*What this task involves*. Look for the word "pixels". Copy every line of the listing where it occurs.

*Records for the task*.
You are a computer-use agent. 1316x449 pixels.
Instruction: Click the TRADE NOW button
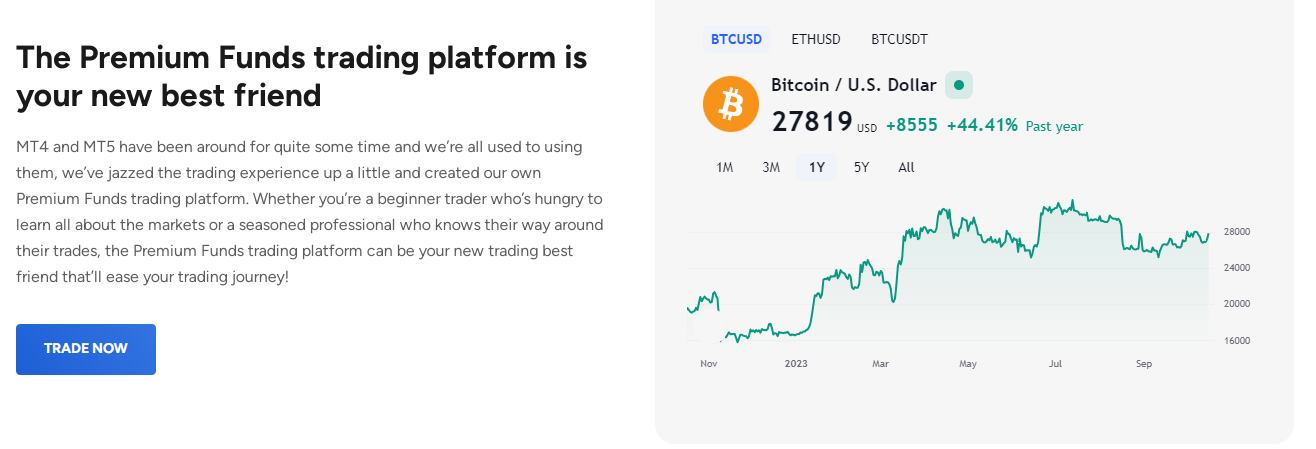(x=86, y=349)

---

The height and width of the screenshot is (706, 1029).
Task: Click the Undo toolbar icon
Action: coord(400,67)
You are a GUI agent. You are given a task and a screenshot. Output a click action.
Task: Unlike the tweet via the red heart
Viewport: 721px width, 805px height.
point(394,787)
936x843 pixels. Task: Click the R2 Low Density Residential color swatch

--

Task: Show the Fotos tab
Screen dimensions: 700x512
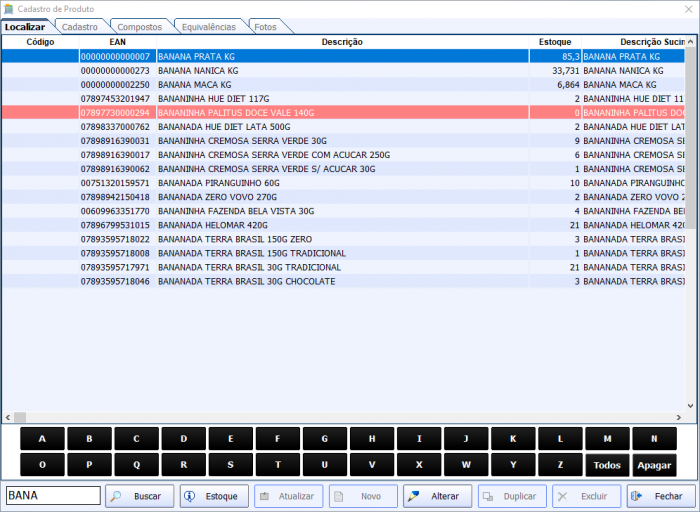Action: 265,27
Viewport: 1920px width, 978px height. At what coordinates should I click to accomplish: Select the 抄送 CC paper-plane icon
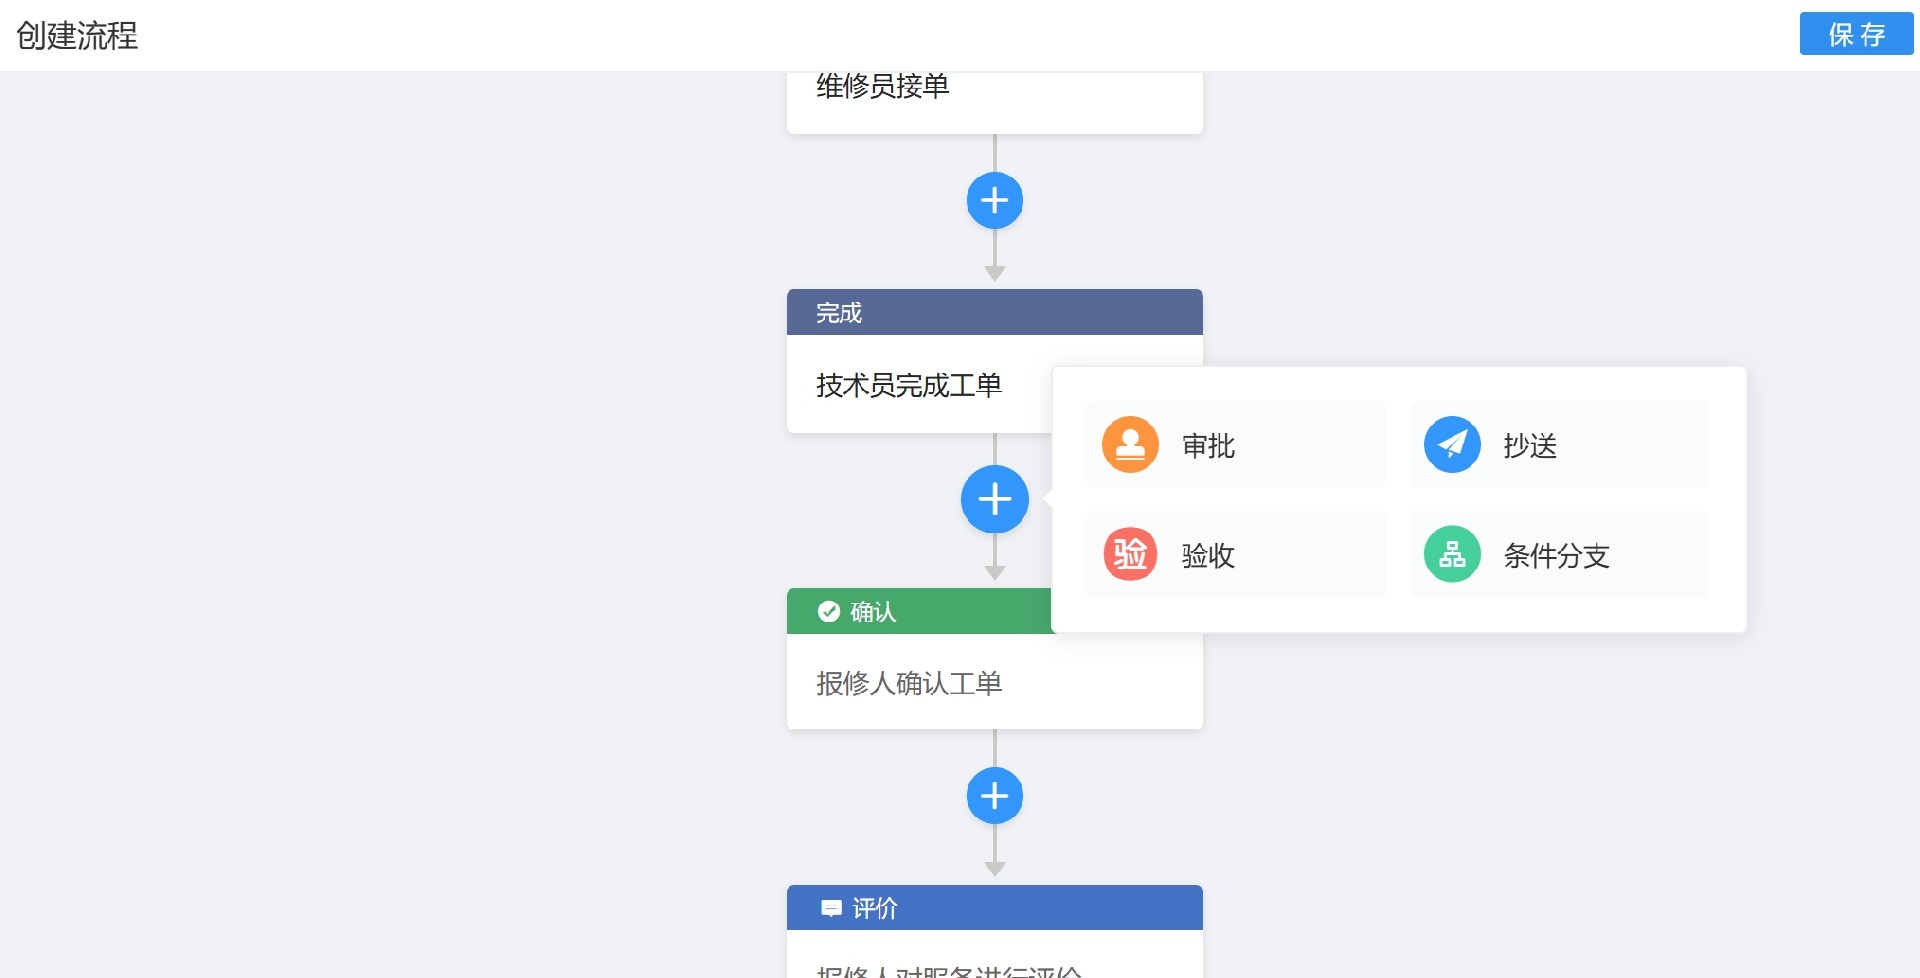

*Your solution*.
You are a computer-use agent. 1316x449 pixels.
936x843 pixels. Task: Click the R2 Low Density Residential color swatch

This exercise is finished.